L’aeroporto di Lukla in Nepal è tra i più piccoli al mondo e infatti serve una sola destinazione, decisamente non adatta a tutti, si tratta del Campo Base dell’Everest.

Proprio dal piccolo villaggio di Lukla si parte infatti per la scalata verso una delle vette più famose e ambite al mondo. Ancora oggi l’aeroporto rende omaggio nel suo nome a Edmund Hillary e allo sherpa che l’accompagnò, i primi ad arrivare nell’ormai lontano 1953 a ben 8.848 metri di quota, mettendo a segno un’impresa epica.

Questo aeroporto, oltre ad essere tra i più piccoli al mondo è noto anche per le tante insidie, che lo rendono pericoloso, tra le quali le mutevoli condizioni atmosferiche della zona e la corta pista che termina a strapiombo nel vuoto.

Aeroporto di Gibilterra

L’Aeroporto di Gibilterra serve il territorio britannico di Gibilterra ed è famoso non solo per le sue piccole dimensioni, ma per il fatto che la sua pista incroci la strada, rendendolo di fatto uno dei più originali e spettacolari, ma anche senza dubbio dei più pericolosi nel mondo. 

Pensate di essere in macchina, fermi al semaforo e di veder passare un grande aereo all’incrocio, un’esperienza senza dubbio emozionante, o forse sarebbe meglio dire spaventosa.

Aeroporto delle Svalbard

Le Svalbard sono un arcipelago norvegese non lontano dai ghiacci del Polo Nord. L’unico modo per raggiungere queste destinazioni remote e ghiacciate è atterrare in questo piccolo aeroporto, che oltre che per le sue dimensioni è noto per essere l’aerostazione più a Nord al mondo.
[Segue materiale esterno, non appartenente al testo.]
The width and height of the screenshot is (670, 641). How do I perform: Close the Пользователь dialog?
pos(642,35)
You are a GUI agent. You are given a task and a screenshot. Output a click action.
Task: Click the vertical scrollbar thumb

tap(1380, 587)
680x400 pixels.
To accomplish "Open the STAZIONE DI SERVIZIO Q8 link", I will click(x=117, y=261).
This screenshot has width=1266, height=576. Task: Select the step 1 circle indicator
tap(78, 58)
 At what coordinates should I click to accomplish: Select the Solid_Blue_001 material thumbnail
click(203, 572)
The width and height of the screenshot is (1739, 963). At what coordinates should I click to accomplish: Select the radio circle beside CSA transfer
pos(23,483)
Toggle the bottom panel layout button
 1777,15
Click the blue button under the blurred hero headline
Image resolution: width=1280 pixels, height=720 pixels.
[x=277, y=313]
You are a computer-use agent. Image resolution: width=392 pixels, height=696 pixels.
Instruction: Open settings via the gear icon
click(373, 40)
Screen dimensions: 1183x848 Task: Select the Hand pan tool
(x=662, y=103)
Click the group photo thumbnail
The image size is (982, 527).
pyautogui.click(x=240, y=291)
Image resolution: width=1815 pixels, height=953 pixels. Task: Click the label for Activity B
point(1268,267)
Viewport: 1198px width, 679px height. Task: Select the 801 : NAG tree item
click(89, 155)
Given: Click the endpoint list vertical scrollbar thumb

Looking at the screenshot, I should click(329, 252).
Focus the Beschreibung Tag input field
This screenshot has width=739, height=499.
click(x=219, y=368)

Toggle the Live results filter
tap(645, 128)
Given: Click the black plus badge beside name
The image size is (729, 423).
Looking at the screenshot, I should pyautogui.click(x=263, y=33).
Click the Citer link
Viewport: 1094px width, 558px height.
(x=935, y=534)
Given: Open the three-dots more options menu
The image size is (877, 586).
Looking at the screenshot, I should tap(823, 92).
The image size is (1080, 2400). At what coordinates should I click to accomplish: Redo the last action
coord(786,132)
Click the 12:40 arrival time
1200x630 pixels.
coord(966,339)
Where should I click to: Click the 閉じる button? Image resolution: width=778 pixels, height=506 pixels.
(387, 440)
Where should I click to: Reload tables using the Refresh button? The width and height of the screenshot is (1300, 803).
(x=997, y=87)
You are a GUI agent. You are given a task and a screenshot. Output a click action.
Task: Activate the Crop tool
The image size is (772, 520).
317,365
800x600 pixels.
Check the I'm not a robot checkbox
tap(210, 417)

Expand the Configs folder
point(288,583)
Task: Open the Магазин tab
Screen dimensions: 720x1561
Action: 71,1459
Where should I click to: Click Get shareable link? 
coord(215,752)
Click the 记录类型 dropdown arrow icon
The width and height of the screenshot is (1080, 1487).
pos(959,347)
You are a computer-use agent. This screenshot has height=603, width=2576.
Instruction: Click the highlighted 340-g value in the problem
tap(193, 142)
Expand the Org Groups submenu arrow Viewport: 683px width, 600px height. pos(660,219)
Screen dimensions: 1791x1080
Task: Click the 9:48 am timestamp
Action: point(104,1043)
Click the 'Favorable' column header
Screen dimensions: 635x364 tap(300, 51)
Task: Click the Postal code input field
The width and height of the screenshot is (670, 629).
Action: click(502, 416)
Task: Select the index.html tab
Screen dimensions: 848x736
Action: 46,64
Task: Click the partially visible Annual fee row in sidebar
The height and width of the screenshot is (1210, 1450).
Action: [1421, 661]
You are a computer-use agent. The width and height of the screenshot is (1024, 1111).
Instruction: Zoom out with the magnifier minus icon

Molti dei voli che vi transitano sono commerciali, portano rifornimenti che non potrebbero mai arrivare via nave. I coraggiosi piloti che vi atterrano devono vedersela spesso con fitte nebbie, copiose nevicate e un forte vento, ovviamente gelido.

Aeroporto di Barra

L’aeroporto di Barra si trova in Scozia ed apre solo per poche ore al giorno. È dotato di una sola pista che ha la particolarità di essere sabbiosa, nonostante l’insolito terreno è in grado di gestire decolli e atterraggi di voli di linea che spesso vedono notevoli variazioni sugli orari previsti a causa delle avverse condizioni meteo.

Aeroporto di Saba

L’aeroporto di Saba si trova sull’omonima isola caraibica delle Antille olandesi ed è famoso nel mondo per avere la più corta in assoluto tra le piste di atterraggio, che si estende per soli 400 metri. Come è facile intuire è adatta solo ad aerei di ridotte dimensioni che in genere partono a fini commerciali solo per la vicina isola di St. Martin, raggiungibile in volo in poco più di 10 minuti.